On Monday, March 26, 2006, Senator Santoro presented the Second Reading Speech (PDF 1.83MB) on the Family Law Amendment (Shared Parental Responsibility) Bill. These amendments introduced several key features into the Family Law Act 1975 (the Act). These included continuing priority of post separation contact, compulsory out-of-court processes before filing, the rolling out of the Family Relationship Centres and strengthening of the enforcement regime dealing with breaches of court orders.
However, these key features did not address the serious child protection concerns from the experts in family law and people trained in social and legal analysis. For example, the Family Law Council reported in 2002 that, “There is no greater problem in family law today than the problems of adequately addressing child protection concerns in proceedings under the Family Law Act. Since 2002, the amendments to the Family law Act have done little to address the “this serious [child protection] problem and gap in services.”
This writer fears that these proposed child protective amendments will not only be significantly watered down for political motives, but that the core elements that made the Act unresponsive to all but the most extreme cases of child abuse and family violence, will continue to expose vulnerable children in family law cases to further and ongoing harm. Further, it is contended these amendments are too little and very late.
Senator Santoro stated in the Second Reading Speech that, “More than one million Australian children have a parent living elsewhere. The children want the same things as any other children - to grow up in a safe environment with the love and support of both parents. They do not want their parents fighting in court.” This statement is interrogated to demonstrate the underlying ideology that has created the child protection crisis in family law.
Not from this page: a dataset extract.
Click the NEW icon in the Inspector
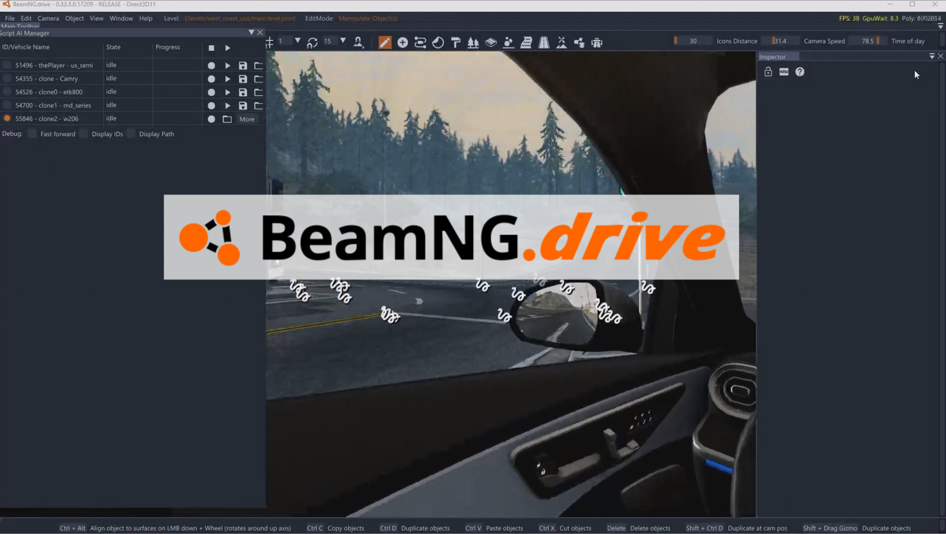The width and height of the screenshot is (946, 534). [783, 72]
First, “[m]ore than one million Australian children have a parent living elsewhere” is supposedly the impetus for continuing with the notion that when children are the persons involved in the Family Court parenting cases, their “best interests” are served by “ensuring that children have the benefit of both of their parents having a meaningful involvement in their lives, to the maximum extent consistent with the best interests of the child” (section 60B (1) (a)).
By implication then, the statement by Senator Santoro reveals that the government was attempting to respond to the issue of millions of fatherless children by prioritising contact between children and their fathers in the Act. This overlooks however, that only 6 per cent of all divorcing or separating couples use the Family Court, and of those, less than half involve parenting disputes. Therefore, these “millions” of children do not involve millions of children with a parent living elsewhere because of a Family Court order. The rationale that the Act “needs to ensure that children have the benefit of both of their parents having a meaningful involvement in their lives” is therefore wrong because the millions of children referred to in the Speech are not actually the children in family law litigation.
One of the foremost authorities on fatherhood in Australia Dr Michael Flood, stated that:
The most important obstacle to fathers’ parenting after separation is not the Family Court, nor selfish mothers, but many fathers’ own lack of involvement in parenting before divorce. When couples separate, most fathers have not been involved with mothers in shared parenting, and mothers continue to be the primary carers after separation.
He further stated that:
If the Government wants men to be involved parents after divorce, it should encourage them to spend more time with their children before divorce.
So then, on what basis did the Howard government formulate the amendment that prioritised contact with both parents after separation, an amendment that dates back to the 1995 reforms? Is this also the grounds for the present Coalition’s promise to fight these reforms?
Before this amendment, the common judge-made law prioritised the need to provide stability for children after separation, and that usually meant that the children remained in the primary care of the mother, unless she was unavailable or unfit. This was an approach both by the social living demands of the general Australian community in that it was recognised that mothers are the primary caregivers of children both pre and post separation. The biological demands of nature replicated across most of the human and non-human species is that females are presumably more naturally or commonly geared towards taking care of children. Yet the lobbying efforts by fathers’ rights campaigners since the early 90s insist that this was “unfair” and biased against fathers.